The Penn Institute for Urban Research (Penn IUR) is an interdisciplinary research center at the University of Pennsylvania. The Institute is affiliated with the 12 schools at the University of Pennsylvania, and housed at the University of Pennsylvania School of Design.

The Institute was founded in 2004, and focuses on three main research areas: 1)	Exploring innovative urban development strategies; 2) Building the inclusive 21st century sustainable city; and
3) Understanding the role of anchor institutions in urban places.

Eugenie L. Birch and Susan M. Wachter are the Co-Directors of Penn IUR.

==Affiliated experts==

Penn IUR has 200 affiliated urban policy experts in several categories, including Penn IUR Fellows (urban practitioners), Faculty Fellows (urban scholars at Penn) and Scholars (urban scholars outside of Penn). Among the Institute’s Faculty Fellows, Scholars and Fellows are Richard Florida, Michael Nutter, Manny Diaz (Florida politician), Frederick Steiner, John L. Jackson, Saskia Sassen, Paul Jargowsky, and Ken Lum.

==Publications==

The Penn Institute for Urban Research publishes The City in the 21st Century Series in conjunction with the University of Pennsylvania Press. Since 2006, the Institute has published 53 titles in the series, including Equality and the City by Enrique Peñalosa Londoño Revitalizing America’s Cities and Design After Decline: How America Rebuilds Shrinking Cities. Also in the series is Beat Cop to Top Cop: A Tale of Three Cities, co-authored by Former Miami Police Chief John Timoney.
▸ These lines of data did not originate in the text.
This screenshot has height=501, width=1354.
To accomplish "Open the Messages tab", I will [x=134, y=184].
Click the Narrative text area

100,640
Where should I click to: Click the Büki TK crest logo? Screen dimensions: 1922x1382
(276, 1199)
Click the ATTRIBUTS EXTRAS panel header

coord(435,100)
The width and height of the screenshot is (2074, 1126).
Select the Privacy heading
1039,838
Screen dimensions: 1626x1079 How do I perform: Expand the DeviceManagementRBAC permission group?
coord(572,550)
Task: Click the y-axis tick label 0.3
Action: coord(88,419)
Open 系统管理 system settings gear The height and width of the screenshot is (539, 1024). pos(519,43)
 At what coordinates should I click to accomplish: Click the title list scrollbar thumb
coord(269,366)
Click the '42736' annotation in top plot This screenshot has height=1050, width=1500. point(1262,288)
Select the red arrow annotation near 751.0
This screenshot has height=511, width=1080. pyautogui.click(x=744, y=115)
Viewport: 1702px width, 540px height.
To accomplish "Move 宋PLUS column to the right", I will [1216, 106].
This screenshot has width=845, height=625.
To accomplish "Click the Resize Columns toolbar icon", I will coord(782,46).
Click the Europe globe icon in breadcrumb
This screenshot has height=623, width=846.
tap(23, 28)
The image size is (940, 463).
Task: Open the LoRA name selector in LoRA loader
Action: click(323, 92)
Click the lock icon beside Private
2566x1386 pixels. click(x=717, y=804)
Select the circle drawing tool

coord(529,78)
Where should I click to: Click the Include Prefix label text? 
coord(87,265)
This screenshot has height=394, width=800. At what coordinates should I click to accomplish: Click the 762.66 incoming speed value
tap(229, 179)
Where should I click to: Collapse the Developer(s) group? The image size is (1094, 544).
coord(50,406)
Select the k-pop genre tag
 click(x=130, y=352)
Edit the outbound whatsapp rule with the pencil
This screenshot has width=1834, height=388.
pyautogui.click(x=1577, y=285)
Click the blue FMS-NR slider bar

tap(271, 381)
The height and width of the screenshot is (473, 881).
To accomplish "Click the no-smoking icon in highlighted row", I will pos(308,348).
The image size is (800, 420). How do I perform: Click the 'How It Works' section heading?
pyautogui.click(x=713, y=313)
In September 2012, Penn IUR launched the Urban Research eJournal an electronic journal dedicated to disseminating the latest scholarly work on urbanism and sustainability, published through the Social Science Research Network. This eJournal gathers and distributes new research that addresses the governance, policy, economics, design and social issues related to global urbanization.

Global Urban Commons (the Commons) is a publicly-accessible directory of university-based urban research centers created by The Penn Institute for Urban Research (Penn IUR). The initiative includes more than 200 urban-research focused organizations from around the world. The creation of the Commons was funded by the Rockefeller Foundation, as part of its “Transforming Cities” initiative, which aims to address issues affecting urban areas and promote more equitable cities.

==Events==

Penn IUR hosts panel discussions and other public events throughout the academic year, some in partnership with other organizations such as the Philadelphia Museum of Art and Federal Reserve Bank of Philadelphia.

==Affiliations==

Penn IUR is an academic member of the New Cities Foundation. It is also a partner of the United Nations’ World Urban Campaign.